RateWatch #338 – Tax Cuts
January 11, 2003 By Dick Lepre
The technicals still indicate high volatility - the possibility of a large move in either direction. The
next few weeks are prone to large swings.
The BLS Employment Situation Report showed 101,000 fewer jobs in December. Some of this is due to seasonal corrections which allowed for a surge in retail positions which did not occur. In any case, the economy still has the "blahs."
I wrote a sizable check this week to the US Treasury Department for my 4thQ estimate taxes so the issue of taxes became more than academic.
On Tuesday Bush introduced his tax cut. The Democrats have an alternative. Neither is very imaginative.
Tax cuts will stimulate the economy in the short-term which, I guess, is all that politicians care about.
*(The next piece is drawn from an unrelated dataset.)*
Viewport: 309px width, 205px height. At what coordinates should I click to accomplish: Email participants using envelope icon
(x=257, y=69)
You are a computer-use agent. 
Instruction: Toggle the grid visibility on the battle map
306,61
What would have been much better is investment tax credits geared to seed the growth of the economy of the future. The problem may be two-fold: 1) no one has a good handle on what the growth industries of the future really are and 2) past efforts to target sectors for fiscal stimulus have proved spotty, at best.
A few weeks ago I wrote about targeting a hydrogen-based economy for investments tax credits but clearly we are not ready for it. To some extent there are underlying technical problems but, more than that, there is not broad-based knowledge or support for this. Too few people even know than you can produce energy from hydrogen. Arguing for hydrogen-base economy becomes akin to arguing for Esperanto. May be a good idea but ain't gonna happen.
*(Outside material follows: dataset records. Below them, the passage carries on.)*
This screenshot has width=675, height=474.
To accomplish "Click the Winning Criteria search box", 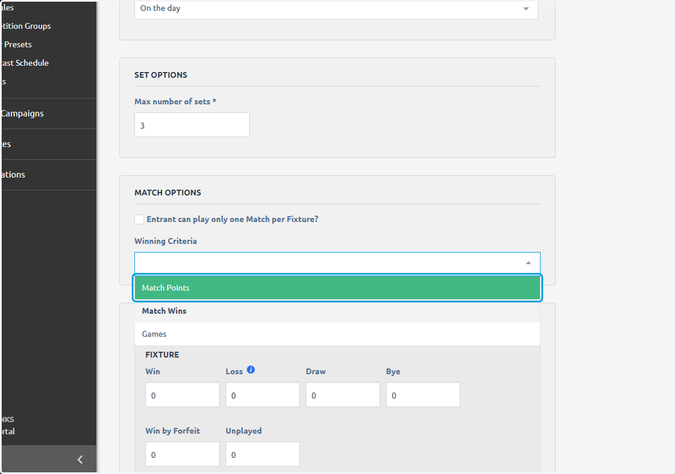I will (x=329, y=263).
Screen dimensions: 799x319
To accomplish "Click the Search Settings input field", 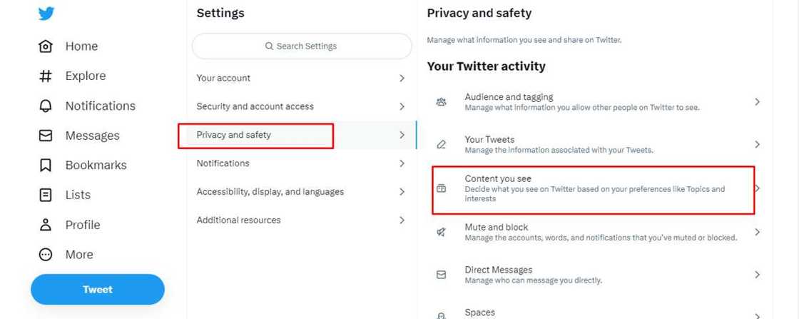I will click(x=302, y=46).
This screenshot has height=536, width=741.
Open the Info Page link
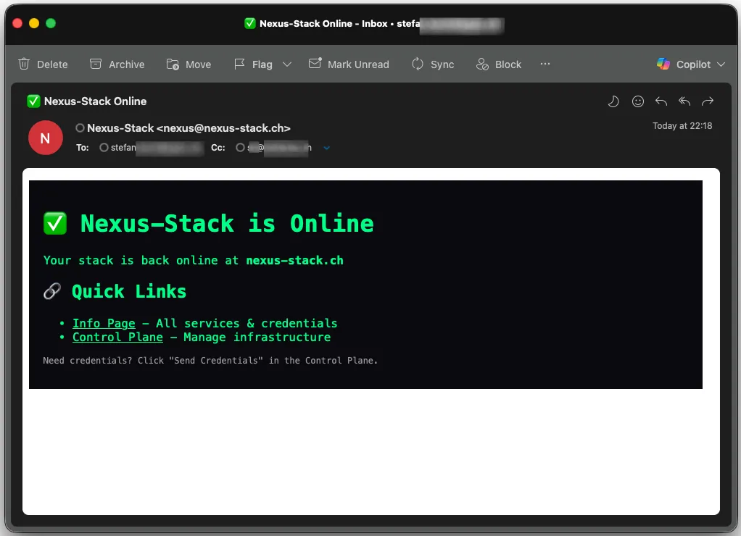coord(104,323)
It is easy to blame politicians for promoting whatever gets them elected but, to a significant extent, if that's what the voters want that is what they will get. So we will have Joe Millionaire on TV, McDonalds hamburgers, and the kind of politicians that we have.
So, sadly, we are left with a couple of tired old tax cut packages. The presumption, I think, is that the Bush plan will result in more investment because the elimination of the tax on dividends will return would-be tax receipts to a wealthier set of folks who are more likely to invest it than spend it. There is an underlying flaw with this seemingly intuitive notion. The IRS reports that dividend
income is (roughly) divisible into 5 quintiles.
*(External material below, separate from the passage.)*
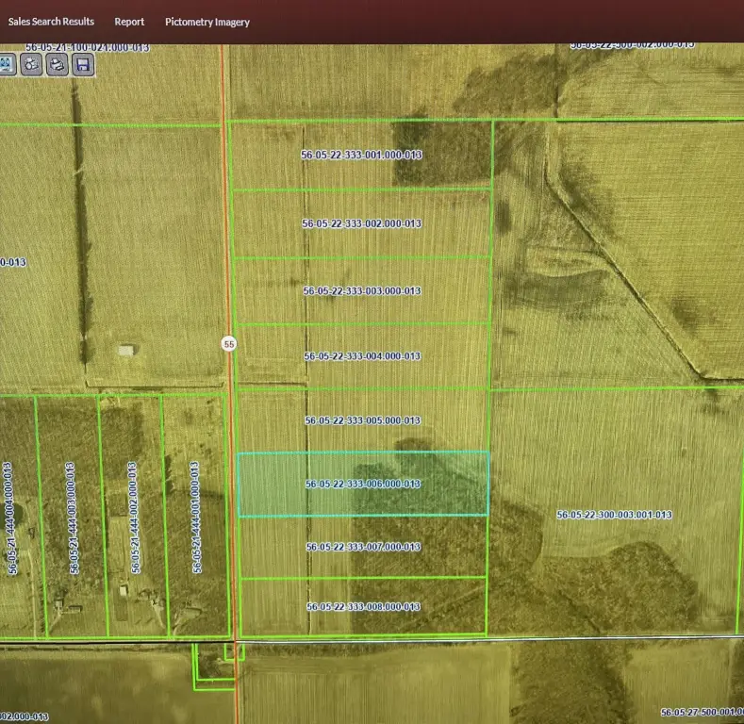Open the Sales Search Results tab
The height and width of the screenshot is (724, 744).
click(51, 21)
The following is a table of range of adjusted gross income and total dividend income:
|Income||Total Dividend Income|
|1,000,001 and up||$25.4 billion|
The thesis that elimination of tax on dividends is going to result in big investment dollars seems, to me, shaky. An underlying reality is that stocks are no longer owned by the rich but by the 401K's of the middle class. The notion that the elimination of a tax on dividends will benefit solely or mainly the rich is not based in reality.
One might conclude that the two tax-cut packages are about nothing more than posturing for the 2004 election. We deserve better.
My underlying assumption is that consumer spending is still doing fine and an "across the board" tax cut is geared to stimulating consumer spending.
The real question, I think, is this: assuming that the federal government is going into the hole, is it better off (economically) for the government to keep taxes where they are and to increase spending and hope that government spending will stimulate the economy? More succinctly:
can the federal government spend dollars more wisely than consumers?
A sad fact is that we really do not know the result of changes in the economic forces of taxation, spending and interest rates. I really do believe that we are gaining a better understanding of economics, fiscal policy and interest rates. We are not yet to the point where we know exactly what dose of what drug the economy needs.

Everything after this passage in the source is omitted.